**Work to be completed:**
Reproduce the entries below word for word, starting at the line that contains "Screen dimensions: 842x2077" and continuing through the end of the entries.

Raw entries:

▶

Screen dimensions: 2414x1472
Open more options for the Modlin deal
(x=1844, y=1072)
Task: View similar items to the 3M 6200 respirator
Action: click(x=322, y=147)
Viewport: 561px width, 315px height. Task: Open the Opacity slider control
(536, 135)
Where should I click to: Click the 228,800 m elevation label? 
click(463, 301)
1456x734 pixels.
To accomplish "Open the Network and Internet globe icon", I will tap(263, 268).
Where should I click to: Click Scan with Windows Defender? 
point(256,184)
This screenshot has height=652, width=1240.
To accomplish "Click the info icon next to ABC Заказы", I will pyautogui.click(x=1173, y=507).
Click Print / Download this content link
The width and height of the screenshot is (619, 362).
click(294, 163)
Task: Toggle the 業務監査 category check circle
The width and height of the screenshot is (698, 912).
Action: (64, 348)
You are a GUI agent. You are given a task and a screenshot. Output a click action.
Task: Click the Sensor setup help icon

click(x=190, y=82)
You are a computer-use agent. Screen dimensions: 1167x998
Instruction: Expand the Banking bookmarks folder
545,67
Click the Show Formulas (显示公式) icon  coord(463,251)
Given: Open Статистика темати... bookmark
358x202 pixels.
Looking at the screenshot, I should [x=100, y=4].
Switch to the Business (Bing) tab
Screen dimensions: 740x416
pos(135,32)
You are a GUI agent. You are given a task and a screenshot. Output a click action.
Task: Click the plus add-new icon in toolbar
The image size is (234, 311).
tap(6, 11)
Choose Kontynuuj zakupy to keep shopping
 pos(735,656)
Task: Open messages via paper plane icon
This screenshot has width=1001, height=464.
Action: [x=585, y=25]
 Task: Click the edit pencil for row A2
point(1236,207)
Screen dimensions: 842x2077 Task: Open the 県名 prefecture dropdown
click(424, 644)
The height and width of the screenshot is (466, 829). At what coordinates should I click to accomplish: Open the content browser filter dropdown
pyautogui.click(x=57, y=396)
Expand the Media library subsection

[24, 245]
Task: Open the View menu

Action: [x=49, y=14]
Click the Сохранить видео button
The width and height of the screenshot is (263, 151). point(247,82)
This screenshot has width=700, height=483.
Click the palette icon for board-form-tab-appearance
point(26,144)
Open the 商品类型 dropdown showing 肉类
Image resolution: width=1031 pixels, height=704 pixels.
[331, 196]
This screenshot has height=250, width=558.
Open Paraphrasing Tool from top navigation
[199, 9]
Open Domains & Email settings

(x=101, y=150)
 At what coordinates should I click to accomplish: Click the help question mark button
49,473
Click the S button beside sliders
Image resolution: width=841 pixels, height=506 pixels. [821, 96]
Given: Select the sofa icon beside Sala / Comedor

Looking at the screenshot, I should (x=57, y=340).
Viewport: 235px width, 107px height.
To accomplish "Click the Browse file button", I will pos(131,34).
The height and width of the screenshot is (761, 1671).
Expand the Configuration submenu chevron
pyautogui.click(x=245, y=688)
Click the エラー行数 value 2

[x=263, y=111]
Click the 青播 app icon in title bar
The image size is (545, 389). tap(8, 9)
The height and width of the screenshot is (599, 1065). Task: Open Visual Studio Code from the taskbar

◀

**Response:**
Screen dimensions: 842x2077 Task: Open the 県名 prefecture dropdown
click(424, 644)
The height and width of the screenshot is (466, 829). At what coordinates should I click to accomplish: Open the content browser filter dropdown
pyautogui.click(x=57, y=396)
Expand the Media library subsection

[24, 245]
Task: Open the View menu

Action: [x=49, y=14]
Click the Сохранить видео button
The width and height of the screenshot is (263, 151). point(247,82)
This screenshot has width=700, height=483.
Click the palette icon for board-form-tab-appearance
point(26,144)
Open the 商品类型 dropdown showing 肉类
Image resolution: width=1031 pixels, height=704 pixels.
[331, 196]
This screenshot has height=250, width=558.
Open Paraphrasing Tool from top navigation
[199, 9]
Open Domains & Email settings

(x=101, y=150)
 At what coordinates should I click to accomplish: Click the help question mark button
49,473
Click the S button beside sliders
Image resolution: width=841 pixels, height=506 pixels. [821, 96]
Given: Select the sofa icon beside Sala / Comedor

Looking at the screenshot, I should (x=57, y=340).
Viewport: 235px width, 107px height.
To accomplish "Click the Browse file button", I will pos(131,34).
The height and width of the screenshot is (761, 1671).
Expand the Configuration submenu chevron
pyautogui.click(x=245, y=688)
Click the エラー行数 value 2

[x=263, y=111]
Click the 青播 app icon in title bar
The image size is (545, 389). tap(8, 9)
The height and width of the screenshot is (599, 1065). Task: Open Visual Studio Code from the taskbar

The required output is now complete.